Ana Mari , de pequeña, siempre estaba castigada, recuerdo. ¿ Razón? Su falta de aplicación e interés por los estudios, quizá porque le costaba aprender.
Sus padres la mandaron al mejor y más caro colegio de la ciudad vecina para enderezar su trayectoria pero fue en vano.
Me veo con el grupo de amigas a la puerta de su casa llamándola a voces para salir. Por aquel entonces las casas de pueblo no tenían timbre ni existían los móviles:
- No puedo. Estoy castigada estudiando.
Y ese estudio de Ana de las tardes de Navidades, Semana Santa y verano era inútil.
Más tarde los padres, abrumados por el sonoro fracaso de Ana, repetidora incansable de cursos, consintieron que hiciera un primer grado de auxiliar de clínica, merced al cual se ha ganado la vida con dignidad en los hospitales.

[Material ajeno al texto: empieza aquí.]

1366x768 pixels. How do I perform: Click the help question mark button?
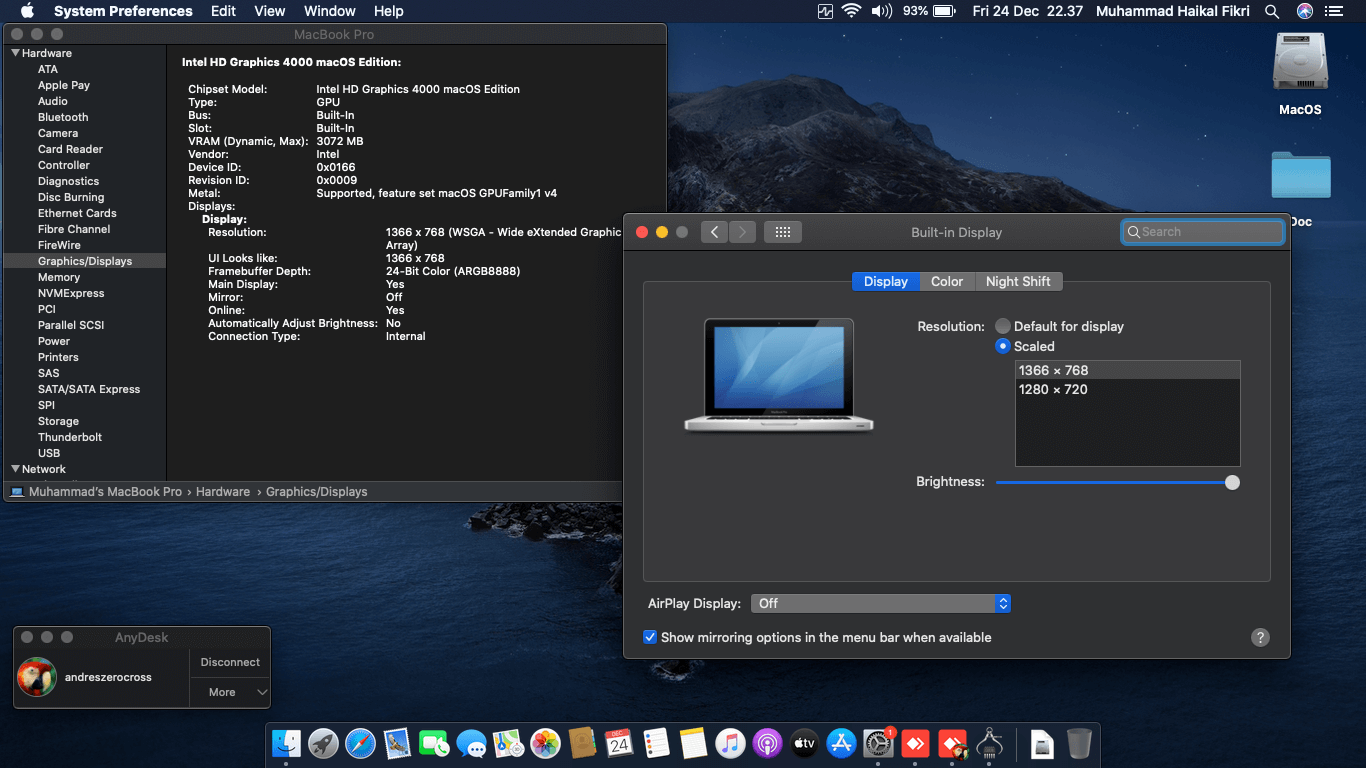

Su historia amorosa en los albores de la adolescencia no fue más afortunada.
Se enamoró de un chico muy humilde del pueblo vecino. Su madre, bastante clasista, no paró hasta abortar la relación.
- Ana, que está ahí tu madre- la alertábamos interrumpiendo el morreo . Y es que la mamá la vigilaba asomándose por las ventanas de la discoteca
Y esa primeriza relación sentimental fue la imagen repetida de otras, de forma que Ana se quedó soltera.
Asistió a la boda de todas las amigas y se entregó con celo al cuidado de sus padres y sobrinos, tal una tía Tula contemporánea.
Pero a su modo , moldeada en el fracaso, fue feliz instalada en una vida sencilla.
Esta semana me notificó que le han descubierto un tumor cerebral y yo, que no soy muy creyente,abatida por la triste nueva, rezo para que se cure.
Miro atrás y aún la veo, con carita de niña, asomada a la ventana, participándonos de que no podía bajar a jugar porque estaba castigada.
La veo y me asaltan la ternura, la tristeza y la nostalgia.